The proposals aim to restrict lenders from packing
excessive fees into loan transactions, tricking unsophisticated
borrowers into loans they can't possibly repay and hiding the loan
repayment histories of subprime borrowers so they can't refinance
into prime loans, among other things. They aren't binding, but the
recommendations suggest Congress tighten existing federal laws such
as the Home Ownership and Equity Protection Act, Truth in Lending
Act and Real Estate Settlement Procedures Act, or consider writing
new ones.
That may be a tall order, however. Observers
aren't sure whether legislators will revise existing predatory lending
bills to match the task force suggestions, move forward with their
current bills intact or drop the ball altogether in favor of activities
related to this fall's election season.
"The task force has made strong recommendations
that -- if they are fully implemented -- can make a real difference
in curbing abusive predatory lending practices," said Rep. John
LaFalce (D-N.Y.), whose H.R.
4250 is one of a handful of bills related to the problem that
legislators have introduced recently.
But not all of the proposed changes require
congressional action. Some could be studied and implemented by regulatory
agencies such as the Office
of the Comptroller of the Currency and the Federal
Reserve Board under their existing charters.

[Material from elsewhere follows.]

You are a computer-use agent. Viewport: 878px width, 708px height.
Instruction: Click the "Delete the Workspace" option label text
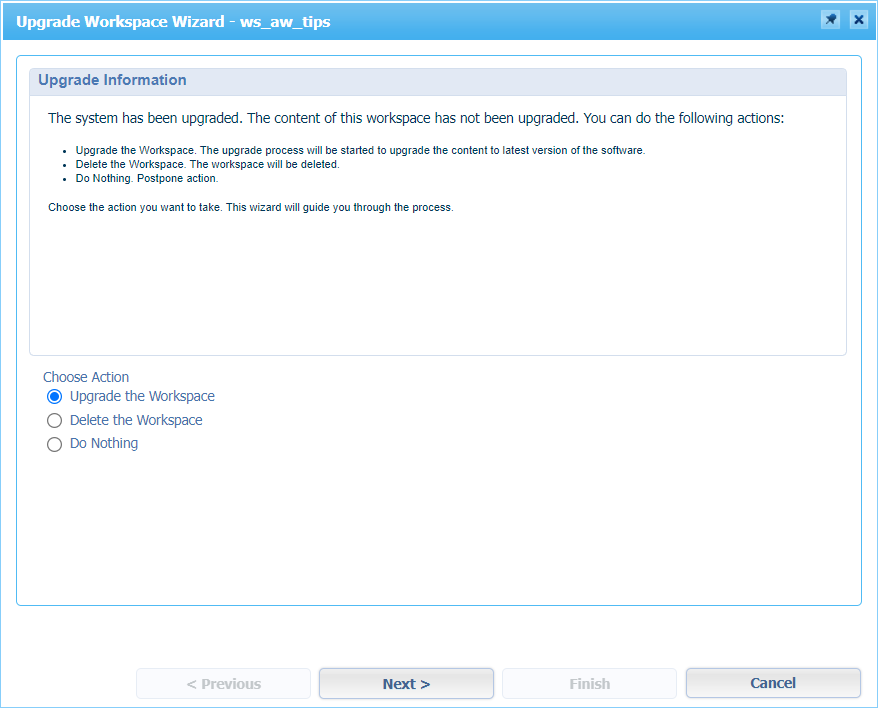pyautogui.click(x=136, y=421)
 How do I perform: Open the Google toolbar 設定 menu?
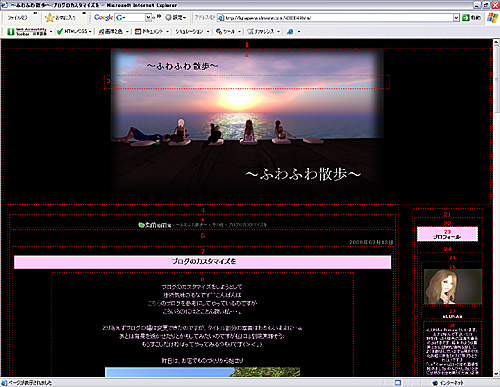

That wouldn't make everyone happy, though.
Lenders
cry foul
The Mortgage
Bankers Association of America, for one, said the proposed changes
could make borrowing more complicated and expensive. Certain loan
options, such as "no-cost" loans that allow people to roll up-front
loan fees into the principal balance in exchange for accepting a
higher rate, could be effectively eliminated too.
"The recommendations in this report would confuse
even the most savvy home buyer and do little to eliminate the complexity
that permits abuses to exist," said MBAA president Christopher Sumner.
Nevertheless, change may be coming, and for
consumer advocates, it's not a moment too soon.
"Overall, the report was thorough and thoughtful,
comprehensive and a good document to work from," says Peter Skillern,
executive director with the Community
Reinvestment Association of North Carolina. "Our mantra is legislation,
regulation, education, litigation and appropriation."